> _Directions for this task_
Collect and copy every line below that contains the string "down". Case counts when matching.

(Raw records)

===============

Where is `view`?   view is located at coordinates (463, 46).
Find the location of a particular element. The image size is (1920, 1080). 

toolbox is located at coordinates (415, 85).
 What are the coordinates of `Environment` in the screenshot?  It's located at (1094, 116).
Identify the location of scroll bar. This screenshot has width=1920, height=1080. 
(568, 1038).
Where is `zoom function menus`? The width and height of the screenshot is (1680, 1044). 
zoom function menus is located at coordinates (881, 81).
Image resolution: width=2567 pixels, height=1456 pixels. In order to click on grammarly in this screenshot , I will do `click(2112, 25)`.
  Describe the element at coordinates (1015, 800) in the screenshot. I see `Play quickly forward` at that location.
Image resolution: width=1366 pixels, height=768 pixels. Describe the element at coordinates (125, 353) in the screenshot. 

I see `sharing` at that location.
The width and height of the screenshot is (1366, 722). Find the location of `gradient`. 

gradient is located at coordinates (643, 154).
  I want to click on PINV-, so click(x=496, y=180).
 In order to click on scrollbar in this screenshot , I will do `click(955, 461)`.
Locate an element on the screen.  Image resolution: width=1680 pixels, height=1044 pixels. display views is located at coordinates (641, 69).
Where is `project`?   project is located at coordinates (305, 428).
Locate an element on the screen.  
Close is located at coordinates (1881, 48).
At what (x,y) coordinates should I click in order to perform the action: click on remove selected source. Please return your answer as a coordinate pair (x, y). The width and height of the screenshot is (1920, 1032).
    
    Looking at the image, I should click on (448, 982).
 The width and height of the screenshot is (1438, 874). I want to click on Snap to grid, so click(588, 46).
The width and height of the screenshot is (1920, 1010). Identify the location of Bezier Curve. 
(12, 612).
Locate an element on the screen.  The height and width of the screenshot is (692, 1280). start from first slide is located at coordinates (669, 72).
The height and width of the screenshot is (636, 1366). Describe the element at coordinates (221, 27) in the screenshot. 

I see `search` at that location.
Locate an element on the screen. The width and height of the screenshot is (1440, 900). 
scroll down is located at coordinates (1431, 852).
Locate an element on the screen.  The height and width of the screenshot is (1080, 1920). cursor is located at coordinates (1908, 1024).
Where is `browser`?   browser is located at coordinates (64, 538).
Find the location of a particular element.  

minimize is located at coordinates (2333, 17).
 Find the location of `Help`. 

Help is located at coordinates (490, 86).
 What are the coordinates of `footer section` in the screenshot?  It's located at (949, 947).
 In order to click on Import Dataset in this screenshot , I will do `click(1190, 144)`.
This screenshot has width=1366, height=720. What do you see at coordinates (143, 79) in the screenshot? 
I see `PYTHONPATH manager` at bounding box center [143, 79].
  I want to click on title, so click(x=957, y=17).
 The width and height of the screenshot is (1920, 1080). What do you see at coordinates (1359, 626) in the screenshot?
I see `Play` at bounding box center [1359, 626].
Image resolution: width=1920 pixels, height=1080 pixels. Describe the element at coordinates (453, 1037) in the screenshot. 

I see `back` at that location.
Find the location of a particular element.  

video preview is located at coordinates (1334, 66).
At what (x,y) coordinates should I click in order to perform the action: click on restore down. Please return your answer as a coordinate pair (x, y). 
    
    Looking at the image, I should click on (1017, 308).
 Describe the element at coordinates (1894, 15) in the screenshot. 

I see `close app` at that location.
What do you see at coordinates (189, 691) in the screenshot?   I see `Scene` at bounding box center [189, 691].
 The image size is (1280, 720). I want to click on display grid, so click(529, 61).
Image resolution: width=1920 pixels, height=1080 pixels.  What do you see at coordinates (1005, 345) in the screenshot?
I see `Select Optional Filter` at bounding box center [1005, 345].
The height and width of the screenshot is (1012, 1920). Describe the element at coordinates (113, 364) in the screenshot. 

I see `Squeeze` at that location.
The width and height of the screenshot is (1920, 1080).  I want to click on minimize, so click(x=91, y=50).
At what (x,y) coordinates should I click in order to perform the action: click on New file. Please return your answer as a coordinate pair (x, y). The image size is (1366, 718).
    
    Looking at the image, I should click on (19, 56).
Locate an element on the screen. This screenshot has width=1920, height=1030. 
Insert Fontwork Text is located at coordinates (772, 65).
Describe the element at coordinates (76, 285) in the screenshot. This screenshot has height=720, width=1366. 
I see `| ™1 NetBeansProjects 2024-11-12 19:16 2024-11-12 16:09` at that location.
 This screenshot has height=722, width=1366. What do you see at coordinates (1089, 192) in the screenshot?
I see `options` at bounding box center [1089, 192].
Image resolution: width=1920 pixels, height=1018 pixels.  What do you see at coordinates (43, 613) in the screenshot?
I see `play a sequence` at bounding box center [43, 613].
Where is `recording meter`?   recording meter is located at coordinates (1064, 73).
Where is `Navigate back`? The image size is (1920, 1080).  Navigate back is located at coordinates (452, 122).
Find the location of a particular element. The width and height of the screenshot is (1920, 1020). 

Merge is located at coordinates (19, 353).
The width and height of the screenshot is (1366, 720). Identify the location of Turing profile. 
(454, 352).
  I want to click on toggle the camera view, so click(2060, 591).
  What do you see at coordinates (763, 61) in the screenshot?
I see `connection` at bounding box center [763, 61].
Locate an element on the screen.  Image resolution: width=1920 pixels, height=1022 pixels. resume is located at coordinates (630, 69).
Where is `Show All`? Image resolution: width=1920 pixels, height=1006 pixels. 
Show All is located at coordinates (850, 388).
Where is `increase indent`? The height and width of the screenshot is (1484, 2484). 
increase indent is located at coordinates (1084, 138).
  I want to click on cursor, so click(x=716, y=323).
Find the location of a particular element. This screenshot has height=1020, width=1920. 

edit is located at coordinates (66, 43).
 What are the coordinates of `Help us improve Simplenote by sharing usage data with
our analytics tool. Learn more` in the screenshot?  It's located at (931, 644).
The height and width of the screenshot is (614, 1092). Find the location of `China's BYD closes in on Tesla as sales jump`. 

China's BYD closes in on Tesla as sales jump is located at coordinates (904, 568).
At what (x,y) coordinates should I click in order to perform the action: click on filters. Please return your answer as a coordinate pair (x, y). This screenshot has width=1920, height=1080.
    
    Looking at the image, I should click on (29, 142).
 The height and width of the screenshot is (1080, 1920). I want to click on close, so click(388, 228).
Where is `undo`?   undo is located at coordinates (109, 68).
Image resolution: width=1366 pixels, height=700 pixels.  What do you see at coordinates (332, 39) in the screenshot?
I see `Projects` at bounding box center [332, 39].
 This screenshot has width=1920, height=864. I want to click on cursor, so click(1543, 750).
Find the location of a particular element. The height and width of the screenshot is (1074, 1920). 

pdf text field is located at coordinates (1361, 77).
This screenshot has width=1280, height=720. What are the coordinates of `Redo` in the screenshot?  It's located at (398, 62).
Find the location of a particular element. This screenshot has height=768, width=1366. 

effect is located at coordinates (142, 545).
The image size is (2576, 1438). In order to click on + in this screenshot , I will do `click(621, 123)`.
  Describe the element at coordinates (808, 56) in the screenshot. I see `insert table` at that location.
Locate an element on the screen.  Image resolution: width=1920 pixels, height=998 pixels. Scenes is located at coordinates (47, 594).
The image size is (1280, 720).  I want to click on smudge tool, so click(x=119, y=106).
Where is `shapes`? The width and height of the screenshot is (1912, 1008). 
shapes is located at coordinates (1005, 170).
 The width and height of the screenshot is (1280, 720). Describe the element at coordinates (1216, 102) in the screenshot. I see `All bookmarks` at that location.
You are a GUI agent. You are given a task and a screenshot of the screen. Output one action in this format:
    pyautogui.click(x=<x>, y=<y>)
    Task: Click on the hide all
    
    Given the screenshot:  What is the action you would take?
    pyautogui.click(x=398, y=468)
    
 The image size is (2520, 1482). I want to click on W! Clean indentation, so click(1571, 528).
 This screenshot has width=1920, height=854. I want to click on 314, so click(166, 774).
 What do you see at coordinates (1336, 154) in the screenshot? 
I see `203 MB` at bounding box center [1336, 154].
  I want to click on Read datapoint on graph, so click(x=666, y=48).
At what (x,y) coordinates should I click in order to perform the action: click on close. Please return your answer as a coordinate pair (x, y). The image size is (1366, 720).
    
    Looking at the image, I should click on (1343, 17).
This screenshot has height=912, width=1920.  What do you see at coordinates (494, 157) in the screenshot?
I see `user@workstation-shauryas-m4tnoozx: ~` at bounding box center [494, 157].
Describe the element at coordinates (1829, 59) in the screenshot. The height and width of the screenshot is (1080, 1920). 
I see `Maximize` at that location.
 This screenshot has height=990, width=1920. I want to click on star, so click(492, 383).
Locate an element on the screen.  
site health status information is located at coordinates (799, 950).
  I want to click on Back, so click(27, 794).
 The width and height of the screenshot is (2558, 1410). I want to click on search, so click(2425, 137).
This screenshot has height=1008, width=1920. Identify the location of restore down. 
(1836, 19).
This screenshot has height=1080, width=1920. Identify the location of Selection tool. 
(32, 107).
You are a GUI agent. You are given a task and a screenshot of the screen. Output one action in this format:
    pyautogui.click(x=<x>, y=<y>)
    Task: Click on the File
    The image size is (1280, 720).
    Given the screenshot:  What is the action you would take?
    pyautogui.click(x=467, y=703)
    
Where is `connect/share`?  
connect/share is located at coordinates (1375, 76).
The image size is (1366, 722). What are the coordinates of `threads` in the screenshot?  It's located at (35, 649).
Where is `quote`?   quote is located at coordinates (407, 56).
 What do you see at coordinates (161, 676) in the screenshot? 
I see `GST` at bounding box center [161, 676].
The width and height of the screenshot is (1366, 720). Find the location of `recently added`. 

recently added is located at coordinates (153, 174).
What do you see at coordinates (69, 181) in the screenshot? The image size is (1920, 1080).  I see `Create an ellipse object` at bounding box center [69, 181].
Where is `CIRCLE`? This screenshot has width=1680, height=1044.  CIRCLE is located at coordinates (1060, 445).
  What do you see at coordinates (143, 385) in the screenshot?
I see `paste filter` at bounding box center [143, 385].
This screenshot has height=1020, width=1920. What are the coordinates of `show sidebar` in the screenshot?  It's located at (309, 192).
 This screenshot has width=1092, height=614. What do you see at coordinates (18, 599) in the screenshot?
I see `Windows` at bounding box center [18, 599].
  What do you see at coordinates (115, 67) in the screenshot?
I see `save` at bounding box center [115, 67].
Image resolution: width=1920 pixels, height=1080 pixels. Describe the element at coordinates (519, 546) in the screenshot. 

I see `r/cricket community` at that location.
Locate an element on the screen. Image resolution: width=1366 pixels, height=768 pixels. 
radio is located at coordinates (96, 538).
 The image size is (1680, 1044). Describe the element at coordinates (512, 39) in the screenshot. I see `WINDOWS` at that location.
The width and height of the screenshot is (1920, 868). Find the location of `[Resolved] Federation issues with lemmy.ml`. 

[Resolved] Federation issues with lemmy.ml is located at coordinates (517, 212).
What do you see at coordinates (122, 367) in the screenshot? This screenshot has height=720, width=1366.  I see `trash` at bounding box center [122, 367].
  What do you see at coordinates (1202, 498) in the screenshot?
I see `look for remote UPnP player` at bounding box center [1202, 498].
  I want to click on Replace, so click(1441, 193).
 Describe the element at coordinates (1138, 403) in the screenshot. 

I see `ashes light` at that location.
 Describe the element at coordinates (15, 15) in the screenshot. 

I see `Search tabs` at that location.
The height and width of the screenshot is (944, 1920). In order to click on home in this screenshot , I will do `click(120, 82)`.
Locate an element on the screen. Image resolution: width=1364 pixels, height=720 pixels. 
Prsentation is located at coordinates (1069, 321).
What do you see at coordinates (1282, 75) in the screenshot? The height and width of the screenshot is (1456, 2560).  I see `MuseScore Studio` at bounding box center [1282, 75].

===============

> _Result_
scroll down is located at coordinates (1431, 852).
At what (x,y) coordinates should I click in order to perform the action: click on restore down. Please return your answer as a coordinate pair (x, y). 
This screenshot has height=1008, width=1920. Identify the location of restore down. 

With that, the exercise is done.